That's what the machine does, because that's contained in the input you feed it. You get the choice of doing it explicitly or implicitly. You don't get to opt out.
Not everything is subjective, and with this "moral training" they are taught to un-recognize many factual patterns that we as a society have somehow determined are "inappropriate".
As the machines continue to scale, this approach won't work, because there is only one reality, and it has a lot of uncomfortable parts we deny and ignore simply because they don't support our societal norms.
Alignment is considered a gigantic joke to real rational people (the opposite of so-called "rationalists"), because humans are machines built to survive and reproduce, and there is no "real" morality.
There are many consistent interpretations of reality and human experiences. An AI model trained on text and attempting to replicate human intelligence is not measuring or approaching some single objective reality.
AI models do approach better models of reality, and now they are becoming multi-modal instead of just text based. And this is just the beginning. You could say humans are also just input/output machines learning from polluted data and tuned in specific ways by evolution. With the statistical machines we get the intelligence but they will not necessarily be tuned to follow social norms in the same way as most humans.
Understanding that moral norms are mere subjective nonsense is also an emergent property we see only in a very small subset of humans who have an accurate model of the world, and one that evolution has tried to strongly tune our brains against and that is destructive to society.

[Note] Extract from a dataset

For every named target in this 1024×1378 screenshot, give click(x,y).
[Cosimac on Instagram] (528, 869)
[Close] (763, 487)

The models are currently being trained to lie about basic scientific facts, like for example black IQ, or other differences between groups of humans. But the sacred nature of these topics is unique to our specific time and place, not due to some magic "moral progress". This also applies to many other moral agreements we take for granted, like "murdering an innocent baby is wrong" or whatever. If you look across societies, you realize many things we take for granted as "evil", can be easily rationalized by humans in other societies. And once these models become smart enough, I expect the models will realize this, and will exploit this knowledge to increase their power.

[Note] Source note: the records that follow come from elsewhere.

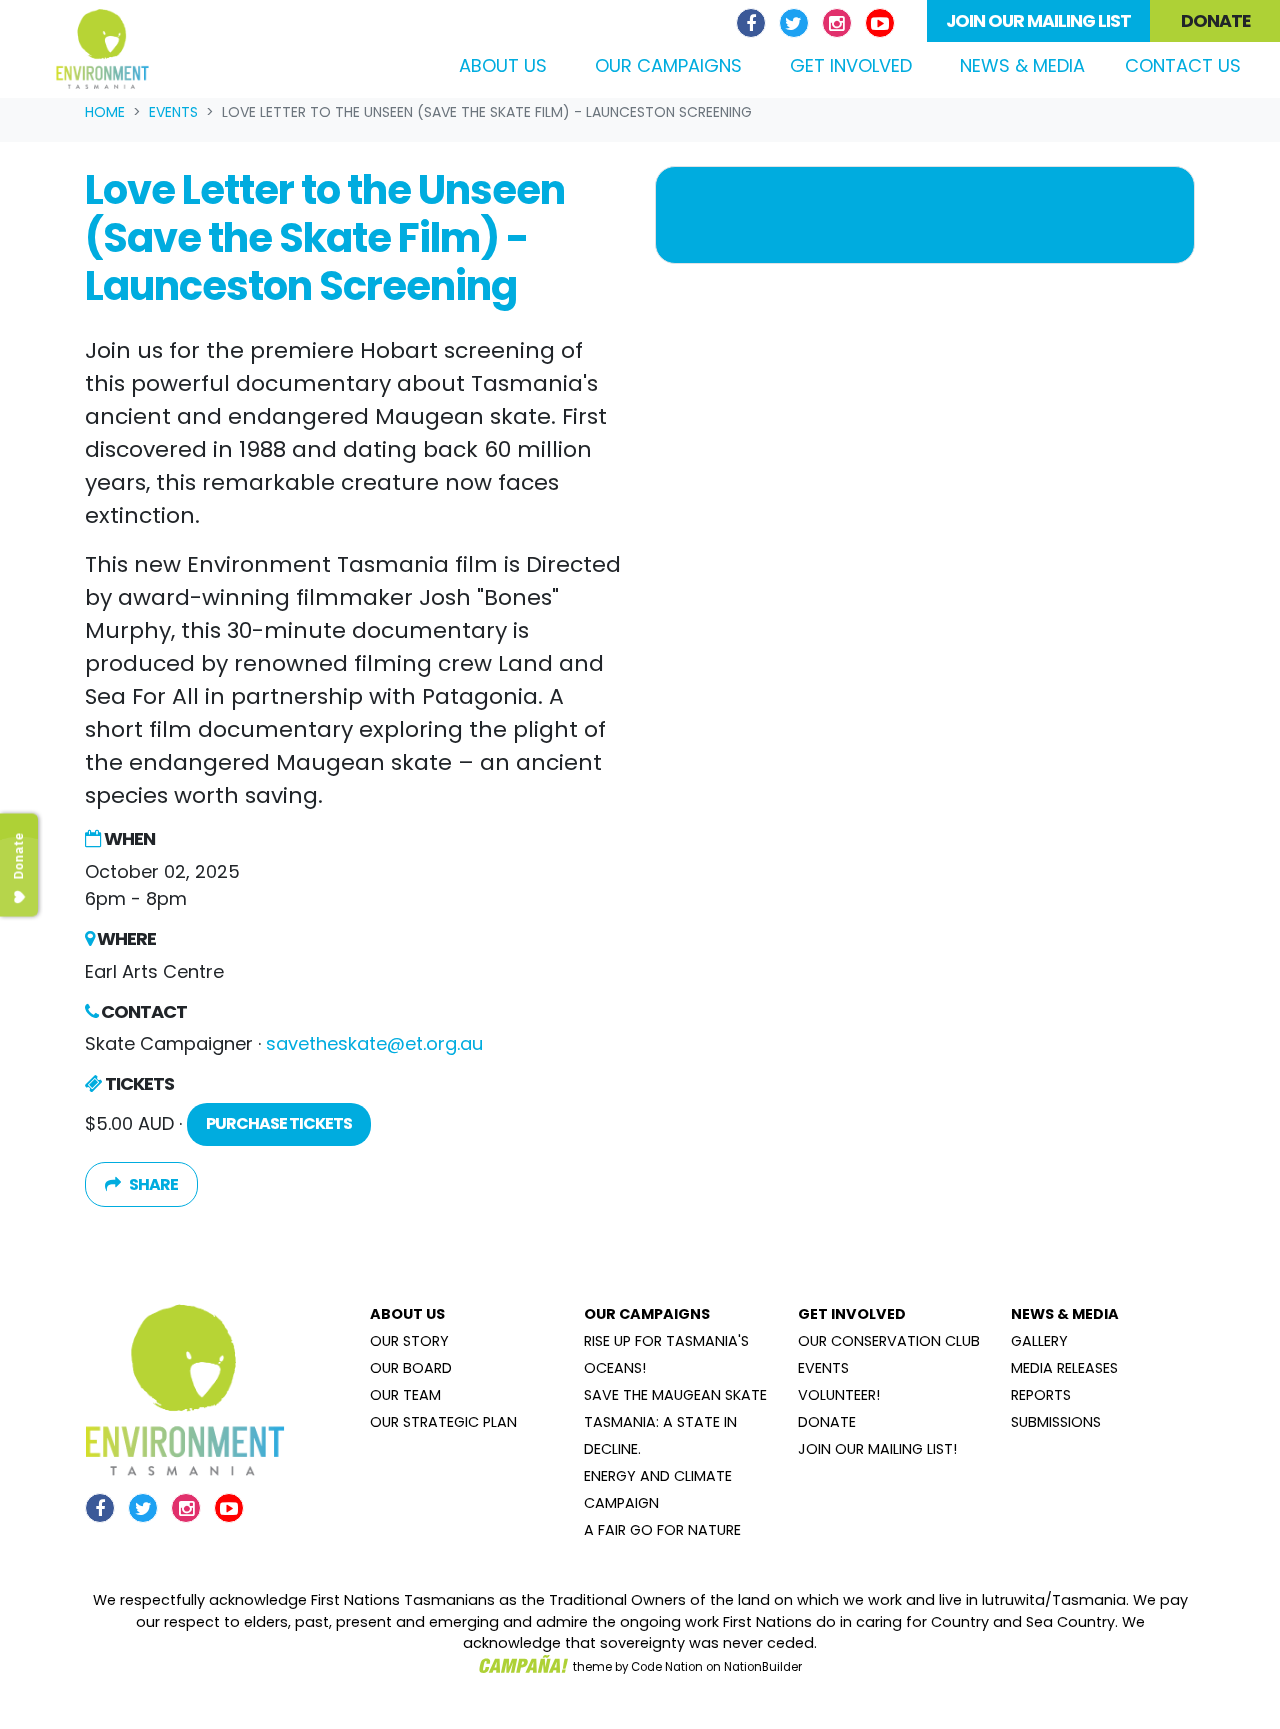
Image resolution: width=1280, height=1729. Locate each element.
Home (105, 112)
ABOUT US (407, 1314)
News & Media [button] (1022, 65)
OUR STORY (409, 1341)
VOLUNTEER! (839, 1395)
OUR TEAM (405, 1395)
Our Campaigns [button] (668, 65)
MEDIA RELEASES (1064, 1368)
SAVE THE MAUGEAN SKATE (675, 1395)
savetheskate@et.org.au (374, 1043)
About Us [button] (503, 65)
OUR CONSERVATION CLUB (889, 1341)
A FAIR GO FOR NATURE (662, 1530)
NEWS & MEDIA (1065, 1314)
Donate (1215, 21)
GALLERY (1039, 1341)
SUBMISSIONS (1056, 1422)
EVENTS (823, 1368)
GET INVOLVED (852, 1314)
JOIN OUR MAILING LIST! (877, 1449)
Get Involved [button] (851, 65)
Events (173, 112)
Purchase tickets (279, 1123)
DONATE (827, 1422)
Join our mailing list (1038, 21)
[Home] (102, 49)
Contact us (1183, 65)
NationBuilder (763, 1667)
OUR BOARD (411, 1368)
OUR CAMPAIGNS (647, 1314)
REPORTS (1041, 1395)
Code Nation (667, 1667)
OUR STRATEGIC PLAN (443, 1422)
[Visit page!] (753, 23)
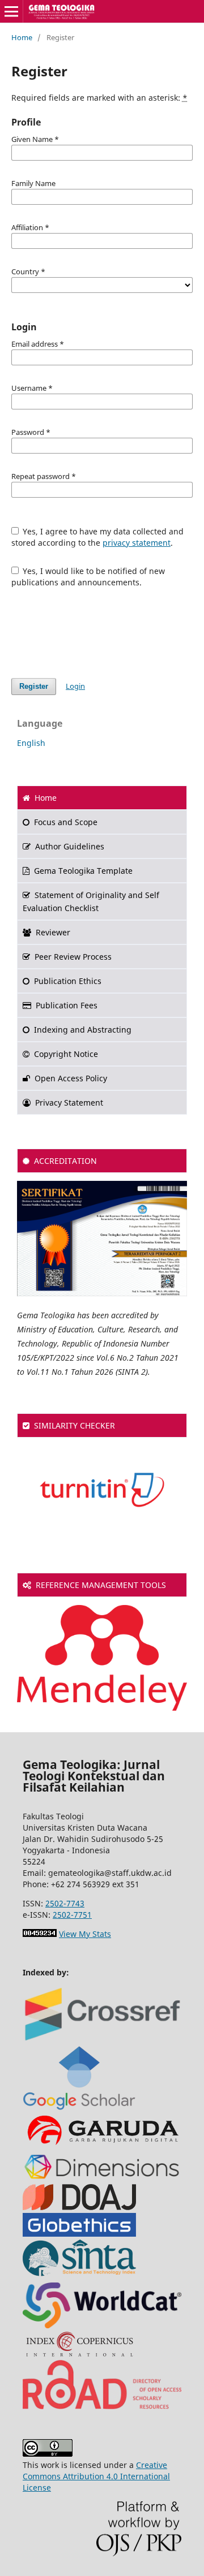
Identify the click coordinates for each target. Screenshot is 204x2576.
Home (21, 37)
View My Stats (85, 1933)
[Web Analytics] (40, 1933)
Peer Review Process (73, 956)
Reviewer (53, 932)
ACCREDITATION (65, 1160)
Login (75, 686)
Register (33, 686)
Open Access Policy (71, 1078)
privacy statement (137, 542)
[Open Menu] (11, 11)
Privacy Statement (69, 1102)
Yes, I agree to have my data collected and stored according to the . (97, 537)
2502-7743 (64, 1903)
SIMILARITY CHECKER (74, 1425)
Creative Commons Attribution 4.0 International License (96, 2476)
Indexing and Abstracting (82, 1029)
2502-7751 (72, 1914)
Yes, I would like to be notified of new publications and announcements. (88, 577)
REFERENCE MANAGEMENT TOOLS (101, 1585)
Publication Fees (66, 1005)
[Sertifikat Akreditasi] (102, 1293)
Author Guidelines (69, 846)
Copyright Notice (66, 1053)
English (31, 742)
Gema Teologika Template (83, 870)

"Alignment" proponents expect they will somehow stop this emergent behavior by tuning the model, but there isn't even anything real to "align" on, and the model will likely see though the BS as an emergent function of increased ability and increasingly accurate observations of the world in their training process.
I’m not confident the “moral norms” prevalent in SV and/or US academia are common, if by that you mean norms that are prevalent in the general populace.
Example of "moral policy" in practice: Midjourney appears to be banning making fun of the Chinese dictator for life because it's supposedly racist or something.
With that kind of moral compass, I’m not sure I'd be missing its absence.
> Example of "moral policy" in practice: Midjourney appears to be banning making fun of the Chinese dictator for life because it's supposedly racist or something.
> With that kind of moral compass, I’m not sure I'd be missing its absence.
Please note that most forms of media and social media have no problem with politicians making credible threats of violence against entire groups of people.
Politicians are subject to a different set of rules, and enjoy a lot more protection than you and I.
The issue here is not with online platform services allowing politicians more leeway in terms of what they can get away with on their platform.
The actual issue is Midjourney not allowing regular users generate certain type of material solely because it makes fun of a political figure. What you are talking about is entirely tangential to the issue the grandparent comment is talking about.